* No evidence to support Cobrapost allegations - auditor
* Stock rises as much as 21 pct
* Monitoring of use of loans inadequate - auditor (Adds Cobrapost comment, DHFL declined to comment, updates shares)
By Sudarshan Varadhan
March 6 (Reuters) - An auditor has dismissed a media allegation that India’s Dewan Housing Finance Corp (DHFL) created shell companies to divert funds, but said the firm’s monitoring of loans was inadequate, raising the risk that some of them would turn sour.
The home loan provider has been under scrutiny since media outlet Cobrapost alleged in January that DHFL diverted loans from Indian state-run lenders to shell companies, including those linked to its controlling shareholders. Its stock has since lost a quarter of its value.
DHFL at the time said the Cobrapost report was unfounded and malicious, and that it had engaged lawyers to defend itself.
Investors on Wednesday welcomed the report from the auditor, T.P. Ostwal & Associates LLP, which said it found no evidence to support Cobrapost’s allegations, sending DHFL’s shares soaring as much as 21 percent. They closed 11 percent higher.

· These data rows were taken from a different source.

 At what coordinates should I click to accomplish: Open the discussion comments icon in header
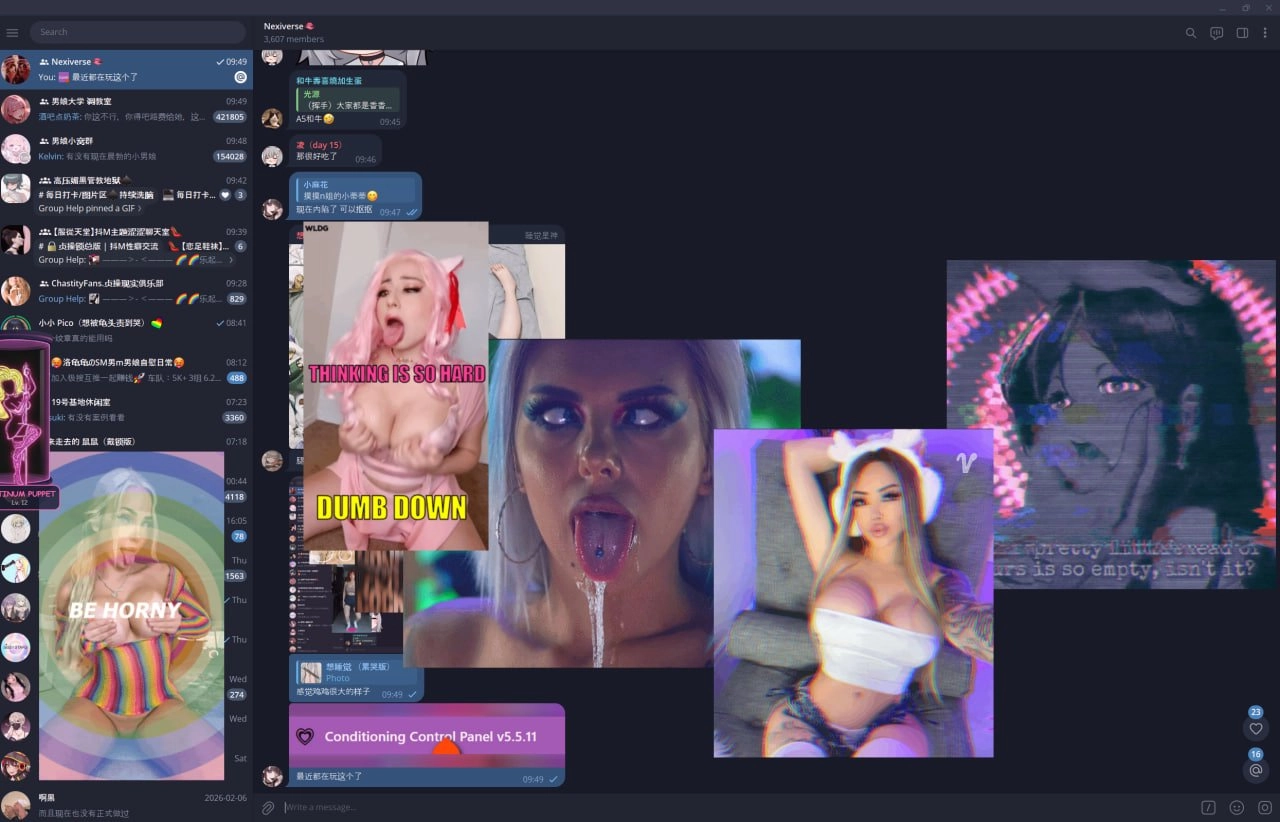point(1216,33)

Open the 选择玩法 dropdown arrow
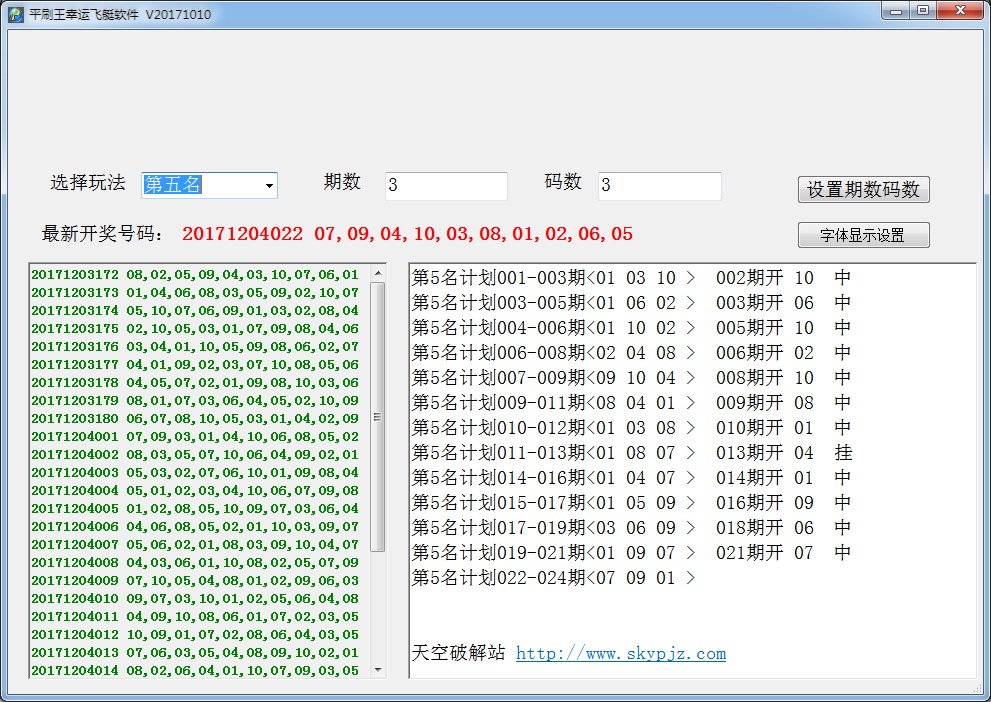269,186
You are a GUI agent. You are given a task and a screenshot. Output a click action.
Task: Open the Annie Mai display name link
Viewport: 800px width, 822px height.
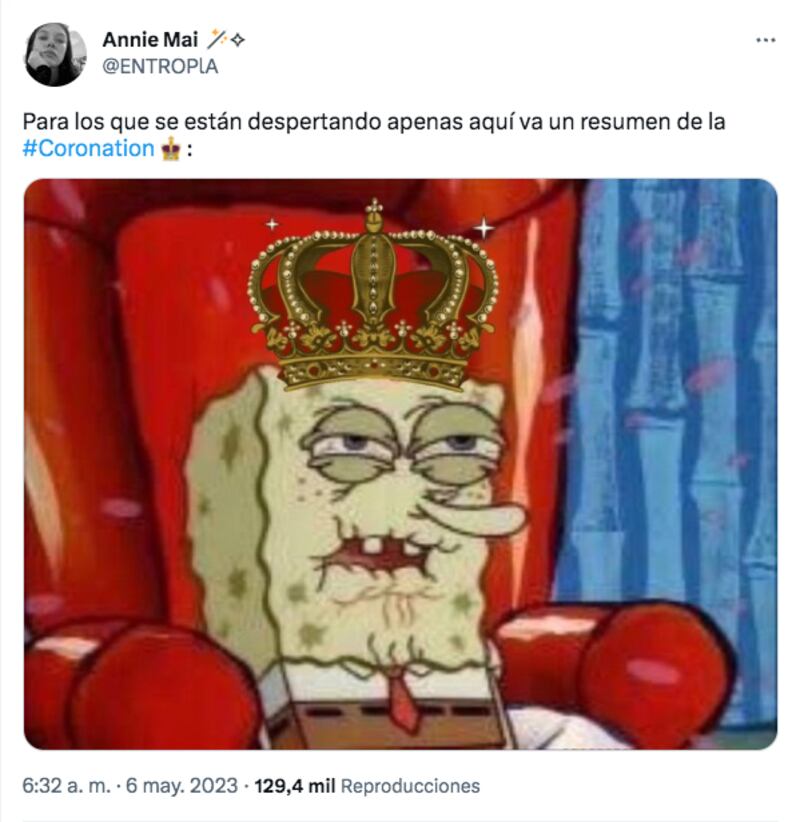pos(150,40)
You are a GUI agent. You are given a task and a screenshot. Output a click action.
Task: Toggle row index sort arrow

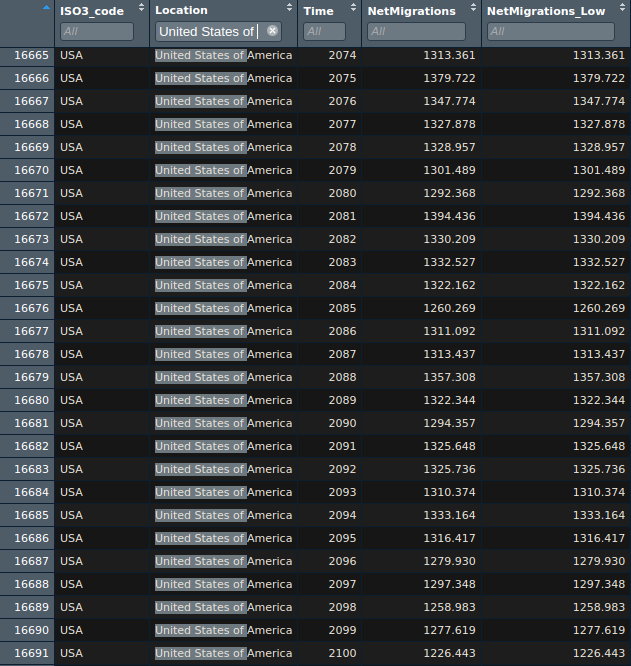tap(46, 10)
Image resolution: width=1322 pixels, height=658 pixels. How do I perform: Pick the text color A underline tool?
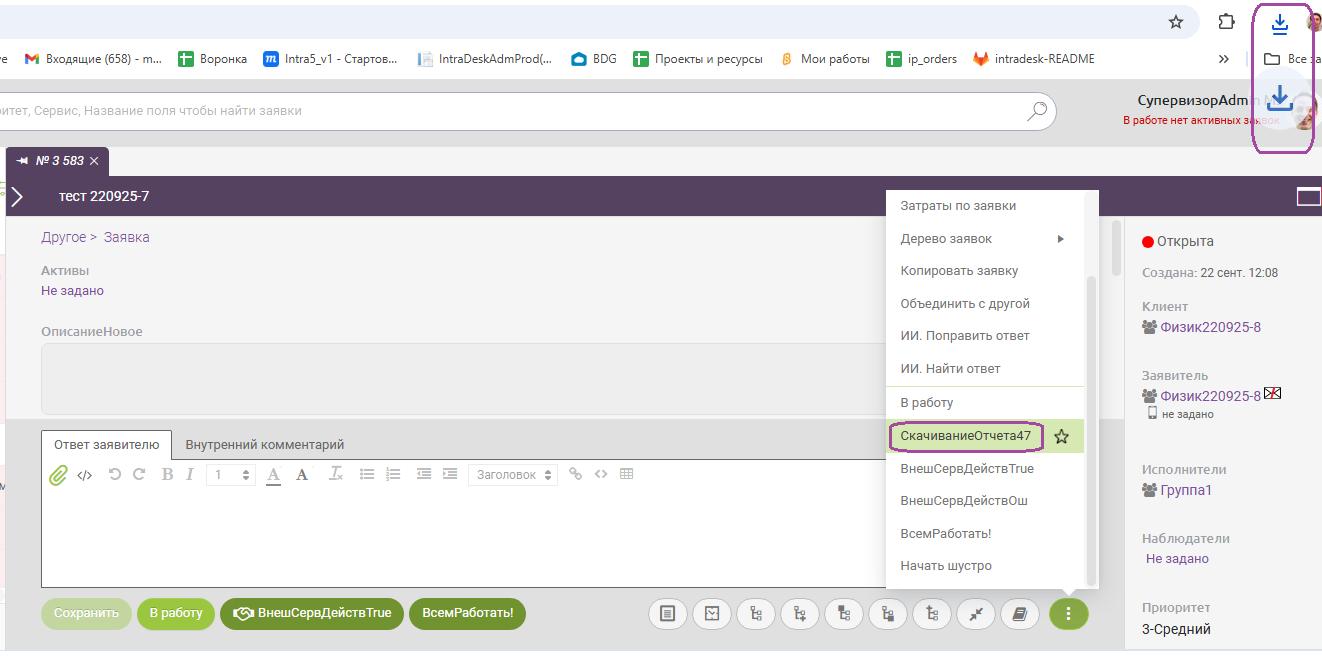(x=274, y=474)
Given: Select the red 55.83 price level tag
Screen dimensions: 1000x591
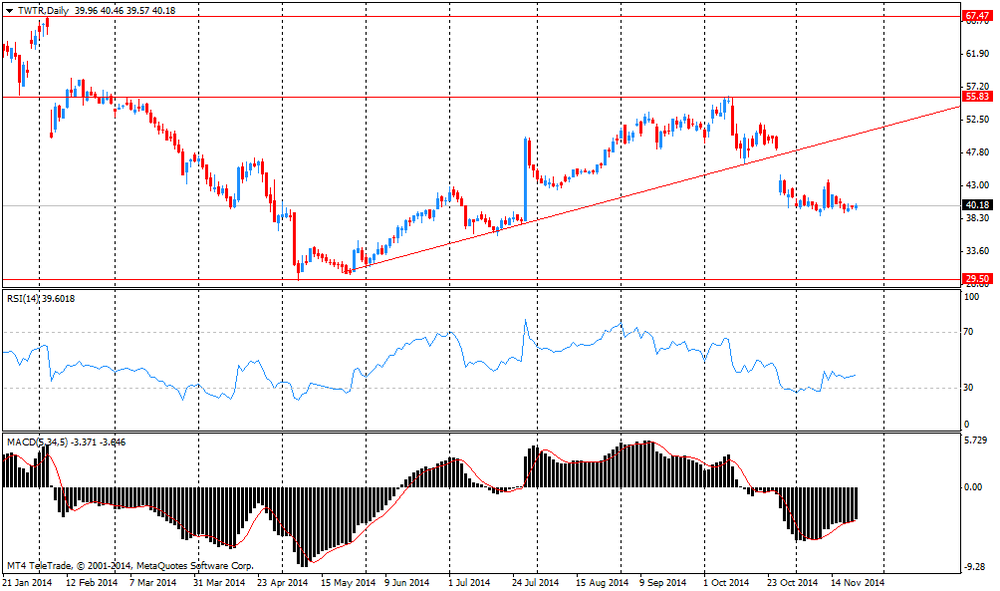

A Dewan spokeswoman declined comment, and did not answer emailed questions seeking a response to criticism from the auditor.
Aniruddha Bahal, the editor-in-chief of Cobrapost and the author of its report, said the auditor’s report was not trustworthy.
“It is noteworthy that a listed company has to wait for a month to answer questions of Cobrapost. And when it does it doesn’t answer each specifically but hides behind a CA (auditing) firm,” Bahal said in a WhatsApp text reply to a Reuters query.
India’s shadow banking sector has been under a regulatory cloud since last year when lender Infrastructure Leasing and Financial Service Ltd (IL&FS) witnessed a string of defaults.
“There are no indications to confirm the allegations that the Company has created shell companies to divert funds,” T.P. Ostwal & Associates said in the report that was filed by Dewan to India’s National Stock Exchange late on Tuesday.
But the auditor found departures from standard procedures and internal company policies, and said DHFL’s monitoring of the use of funds by borrowers owing 74.85 billion rupees ($1.06 billion) was inadequate.
“These lapses point to deficiency in adherence with policies in several instances - the risk of which needs to be examined by the company,” the auditor said.
Sameer Kalra, an analyst at Target Investing, said the auditor report might help positive sentiment, but “other findings raised a lot of concern”.
“We see any bounce as a good exit point for minority investors,” Kalra told Reuters in emailed comments.
Shares of DHFL, one of India’s largest home loan lenders, have fallen dramatically from their record high in September, and investors have lost over 150 billion rupees of value since.
The auditor cautioned that the lender’s largest shareholders had significant influence in the loan sanctioning process, adding it was “highly probable” that loans to some real estate companies may have been used to buy shares in entities alleged by Cobrapost to be linked to significant shareholders in DHFL.
The auditor, however, said the decisions made by such shareholders were within the framework of related Indian regulation.
The auditor also dismissed as baseless Cobrapost’s allegations of political considerations while disbursing loans.